Search code examples
javacomparatortreeset

Java arbitrary comparator on Object


Let's say I am building a TreeSet of an object for which the ordering depends on only one value.

I cannot do

TreeSet<Foo> tree = new TreeSet<>(Comparator.comparingInt(Foo::getX));

because if I add two different Foo objects with the same x then one would replace the other (i.e. if I do tree.add(foo1) and tree.add(foo2), tree.size() will be 1 instead of 2).

I could compare every field of Foo, but I would like two instances of Foo to be considered distinct, even if every field is the same.

One solution that "almost works" would be

TreeSet<Foo> tree = new TreeSet<>(Comparator.comparingInt(Foo::getX).thenComparing(Foo::hashCode));

But this would fail when there is a hash collision.

In summary, I am looking to something similar to

TreeSet<Foo> tree = new TreeSet<>(Comparator.comparingInt(Foo::getX).thenComparing(Foo::getInternalAddress));

But of course we don't have access to such method.

Workarounds

I know there are workarounds:

  • if I don't care about the objects themselves but just how many are in the tree, I can use a multiset TreeMap<Foo, Integer> (and comparing all the fields) that give me how many Foos for a specific x
  • if I do care about the objects (I am making reference equality checks) I can use a different multiset TreeMap<Foo, List<Foo>> (or TreeMap<Integer, List<Foo>> with the key being x). But if there are very few "duplicated" foos, this is a waste of space taken by all the singleton lists.

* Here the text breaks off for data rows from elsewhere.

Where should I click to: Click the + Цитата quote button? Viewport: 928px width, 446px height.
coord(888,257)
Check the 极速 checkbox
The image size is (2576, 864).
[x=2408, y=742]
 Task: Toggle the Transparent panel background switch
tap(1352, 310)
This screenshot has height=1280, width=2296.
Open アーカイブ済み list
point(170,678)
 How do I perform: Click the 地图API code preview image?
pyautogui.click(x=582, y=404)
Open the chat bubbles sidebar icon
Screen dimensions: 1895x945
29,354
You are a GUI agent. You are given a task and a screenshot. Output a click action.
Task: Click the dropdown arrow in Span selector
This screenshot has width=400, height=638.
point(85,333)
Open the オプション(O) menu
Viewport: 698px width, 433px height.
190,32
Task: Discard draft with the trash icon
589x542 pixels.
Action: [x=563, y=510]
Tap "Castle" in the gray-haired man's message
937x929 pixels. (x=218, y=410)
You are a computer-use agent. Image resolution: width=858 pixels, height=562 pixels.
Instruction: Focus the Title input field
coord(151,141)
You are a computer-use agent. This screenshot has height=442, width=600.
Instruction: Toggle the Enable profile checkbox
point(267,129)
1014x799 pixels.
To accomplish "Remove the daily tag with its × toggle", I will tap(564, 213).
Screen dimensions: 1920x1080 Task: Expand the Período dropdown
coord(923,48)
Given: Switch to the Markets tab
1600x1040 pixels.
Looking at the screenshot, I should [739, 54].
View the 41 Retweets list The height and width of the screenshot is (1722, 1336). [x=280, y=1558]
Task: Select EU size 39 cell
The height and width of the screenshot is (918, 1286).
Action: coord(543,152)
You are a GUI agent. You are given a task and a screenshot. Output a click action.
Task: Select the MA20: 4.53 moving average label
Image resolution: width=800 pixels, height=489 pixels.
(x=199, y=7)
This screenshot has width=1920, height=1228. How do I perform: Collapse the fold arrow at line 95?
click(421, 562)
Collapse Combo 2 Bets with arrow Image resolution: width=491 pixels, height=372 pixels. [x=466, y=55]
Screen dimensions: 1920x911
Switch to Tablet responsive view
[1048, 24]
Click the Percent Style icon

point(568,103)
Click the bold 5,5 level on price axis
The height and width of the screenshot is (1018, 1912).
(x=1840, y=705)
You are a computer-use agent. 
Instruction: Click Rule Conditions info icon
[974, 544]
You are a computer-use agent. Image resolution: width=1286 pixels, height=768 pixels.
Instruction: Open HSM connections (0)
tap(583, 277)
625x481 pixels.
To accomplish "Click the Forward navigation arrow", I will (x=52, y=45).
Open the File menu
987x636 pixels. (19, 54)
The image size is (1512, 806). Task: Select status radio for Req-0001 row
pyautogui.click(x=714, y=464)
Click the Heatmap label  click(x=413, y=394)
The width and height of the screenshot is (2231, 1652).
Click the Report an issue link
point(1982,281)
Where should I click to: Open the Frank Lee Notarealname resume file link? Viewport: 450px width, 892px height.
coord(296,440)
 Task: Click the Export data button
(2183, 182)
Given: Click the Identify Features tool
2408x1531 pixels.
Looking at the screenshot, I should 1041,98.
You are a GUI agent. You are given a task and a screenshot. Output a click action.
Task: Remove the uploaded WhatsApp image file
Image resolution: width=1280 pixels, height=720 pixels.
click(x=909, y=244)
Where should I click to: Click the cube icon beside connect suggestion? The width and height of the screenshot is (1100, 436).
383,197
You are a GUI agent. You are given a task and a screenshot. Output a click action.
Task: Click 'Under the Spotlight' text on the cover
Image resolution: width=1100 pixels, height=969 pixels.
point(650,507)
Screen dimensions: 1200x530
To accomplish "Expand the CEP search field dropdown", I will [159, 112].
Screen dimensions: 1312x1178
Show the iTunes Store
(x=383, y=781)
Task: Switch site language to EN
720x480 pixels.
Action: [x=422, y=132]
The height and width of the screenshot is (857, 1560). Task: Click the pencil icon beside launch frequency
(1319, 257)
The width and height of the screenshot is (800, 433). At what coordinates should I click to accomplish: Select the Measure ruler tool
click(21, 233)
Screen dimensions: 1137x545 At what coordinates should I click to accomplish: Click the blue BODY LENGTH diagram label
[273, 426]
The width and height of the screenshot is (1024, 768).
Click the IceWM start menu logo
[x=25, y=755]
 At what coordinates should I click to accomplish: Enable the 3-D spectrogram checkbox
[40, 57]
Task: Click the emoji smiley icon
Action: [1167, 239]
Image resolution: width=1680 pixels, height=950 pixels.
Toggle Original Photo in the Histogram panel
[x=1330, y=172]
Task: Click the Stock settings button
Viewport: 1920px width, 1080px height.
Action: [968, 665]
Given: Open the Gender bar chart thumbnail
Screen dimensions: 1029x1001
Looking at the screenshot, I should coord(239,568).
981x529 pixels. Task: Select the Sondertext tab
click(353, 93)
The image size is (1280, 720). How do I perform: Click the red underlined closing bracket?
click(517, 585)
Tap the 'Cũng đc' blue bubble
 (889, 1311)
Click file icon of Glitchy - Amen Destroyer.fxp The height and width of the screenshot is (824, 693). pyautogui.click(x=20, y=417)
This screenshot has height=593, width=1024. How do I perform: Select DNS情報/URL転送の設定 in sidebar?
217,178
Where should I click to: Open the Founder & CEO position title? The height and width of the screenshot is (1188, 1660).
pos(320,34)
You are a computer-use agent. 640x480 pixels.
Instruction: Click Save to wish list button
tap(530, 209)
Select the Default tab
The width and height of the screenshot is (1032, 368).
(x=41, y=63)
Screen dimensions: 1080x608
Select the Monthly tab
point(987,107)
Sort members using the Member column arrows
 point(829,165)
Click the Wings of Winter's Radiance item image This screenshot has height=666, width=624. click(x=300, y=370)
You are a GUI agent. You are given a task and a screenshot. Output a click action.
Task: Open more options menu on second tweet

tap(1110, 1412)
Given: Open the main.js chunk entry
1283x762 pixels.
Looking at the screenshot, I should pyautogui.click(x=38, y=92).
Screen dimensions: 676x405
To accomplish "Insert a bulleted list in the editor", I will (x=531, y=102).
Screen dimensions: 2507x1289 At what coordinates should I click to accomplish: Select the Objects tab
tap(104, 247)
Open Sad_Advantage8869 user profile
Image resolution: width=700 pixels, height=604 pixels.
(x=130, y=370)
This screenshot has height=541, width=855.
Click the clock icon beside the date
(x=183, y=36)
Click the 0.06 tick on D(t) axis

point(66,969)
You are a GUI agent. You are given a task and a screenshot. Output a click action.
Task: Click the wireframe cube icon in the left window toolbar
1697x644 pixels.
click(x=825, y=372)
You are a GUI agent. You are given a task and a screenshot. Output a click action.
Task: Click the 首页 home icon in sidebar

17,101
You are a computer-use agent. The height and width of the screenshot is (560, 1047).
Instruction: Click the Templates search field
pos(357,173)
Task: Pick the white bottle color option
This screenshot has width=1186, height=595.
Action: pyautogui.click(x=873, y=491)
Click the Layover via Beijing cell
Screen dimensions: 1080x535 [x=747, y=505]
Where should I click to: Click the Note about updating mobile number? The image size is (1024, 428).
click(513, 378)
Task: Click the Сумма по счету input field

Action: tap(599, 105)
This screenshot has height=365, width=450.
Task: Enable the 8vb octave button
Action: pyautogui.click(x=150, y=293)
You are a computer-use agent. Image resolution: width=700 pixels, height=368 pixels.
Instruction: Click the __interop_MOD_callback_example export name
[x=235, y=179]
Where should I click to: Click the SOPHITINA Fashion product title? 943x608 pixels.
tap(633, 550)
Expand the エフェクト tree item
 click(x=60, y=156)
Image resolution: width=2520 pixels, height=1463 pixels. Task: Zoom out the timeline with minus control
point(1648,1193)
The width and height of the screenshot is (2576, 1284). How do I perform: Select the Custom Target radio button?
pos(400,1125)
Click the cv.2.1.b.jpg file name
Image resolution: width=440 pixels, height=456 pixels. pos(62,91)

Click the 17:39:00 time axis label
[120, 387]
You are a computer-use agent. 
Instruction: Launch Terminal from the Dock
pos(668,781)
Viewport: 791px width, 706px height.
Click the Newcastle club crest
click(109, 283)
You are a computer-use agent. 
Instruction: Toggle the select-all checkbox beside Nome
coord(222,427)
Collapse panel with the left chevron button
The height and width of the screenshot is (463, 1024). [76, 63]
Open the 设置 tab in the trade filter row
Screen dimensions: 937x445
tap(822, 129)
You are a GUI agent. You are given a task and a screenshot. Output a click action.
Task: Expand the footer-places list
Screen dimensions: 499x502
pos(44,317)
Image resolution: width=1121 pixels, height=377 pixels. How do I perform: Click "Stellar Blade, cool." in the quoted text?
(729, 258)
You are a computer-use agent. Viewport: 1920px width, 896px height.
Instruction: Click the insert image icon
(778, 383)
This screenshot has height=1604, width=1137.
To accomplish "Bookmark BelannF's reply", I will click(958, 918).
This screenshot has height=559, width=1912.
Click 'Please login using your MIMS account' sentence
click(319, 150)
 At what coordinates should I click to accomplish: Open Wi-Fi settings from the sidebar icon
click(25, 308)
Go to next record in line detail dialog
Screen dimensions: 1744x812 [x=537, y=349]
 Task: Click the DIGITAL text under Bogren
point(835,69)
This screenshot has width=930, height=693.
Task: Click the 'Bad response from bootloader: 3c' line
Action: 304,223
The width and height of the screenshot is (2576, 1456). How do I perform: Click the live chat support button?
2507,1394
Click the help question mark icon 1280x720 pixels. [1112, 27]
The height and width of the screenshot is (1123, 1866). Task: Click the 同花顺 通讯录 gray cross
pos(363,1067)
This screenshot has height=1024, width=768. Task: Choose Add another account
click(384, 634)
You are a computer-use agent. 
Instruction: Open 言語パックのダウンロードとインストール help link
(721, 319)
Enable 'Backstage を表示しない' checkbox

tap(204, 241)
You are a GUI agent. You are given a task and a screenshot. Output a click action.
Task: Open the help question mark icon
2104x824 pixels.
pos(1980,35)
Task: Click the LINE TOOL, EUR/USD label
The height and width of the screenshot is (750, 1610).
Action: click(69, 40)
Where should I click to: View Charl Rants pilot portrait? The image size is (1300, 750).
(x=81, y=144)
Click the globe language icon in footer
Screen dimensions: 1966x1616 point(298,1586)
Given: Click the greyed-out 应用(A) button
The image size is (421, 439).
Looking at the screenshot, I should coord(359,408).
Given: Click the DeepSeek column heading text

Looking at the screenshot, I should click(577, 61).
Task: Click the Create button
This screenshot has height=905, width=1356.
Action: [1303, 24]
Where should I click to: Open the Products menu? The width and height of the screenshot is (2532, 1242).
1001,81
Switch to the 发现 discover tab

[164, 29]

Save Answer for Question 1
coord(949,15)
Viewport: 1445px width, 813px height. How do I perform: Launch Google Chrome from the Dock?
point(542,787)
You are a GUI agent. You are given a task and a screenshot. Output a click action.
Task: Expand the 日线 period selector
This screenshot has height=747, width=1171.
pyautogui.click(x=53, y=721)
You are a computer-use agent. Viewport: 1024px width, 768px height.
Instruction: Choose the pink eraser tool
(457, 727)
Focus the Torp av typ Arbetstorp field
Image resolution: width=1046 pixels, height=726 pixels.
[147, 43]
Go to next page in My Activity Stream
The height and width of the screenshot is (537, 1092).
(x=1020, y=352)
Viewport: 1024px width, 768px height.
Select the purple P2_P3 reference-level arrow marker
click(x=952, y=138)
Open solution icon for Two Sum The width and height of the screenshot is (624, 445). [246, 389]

So while I know there are workarounds with a TreeMap, I still wonder if there is a way to do that with just a TreeSet.


Solution

  • Guava provides Ordering.arbitrary() which you can use to construct your desired Comparator:

    Comparator.comparingInt(Foo::getX).thenComparing(Ordering.arbitrary())
    

    Ordering.arbitrary() internally uses System.identityHashCode which almost solves your "order arbitrary, but consider identity" problem, except there's no guarantee that identityHashCode will never collide (trivially, since it's a 32bit value and a Java project can easily create more than 232 objects, given enough memory).

    Ordering.arbitrary() uses some neat tricks to still sort objects with colliding identityHashCode values in a consistent (but arbitrary!) way, see its code.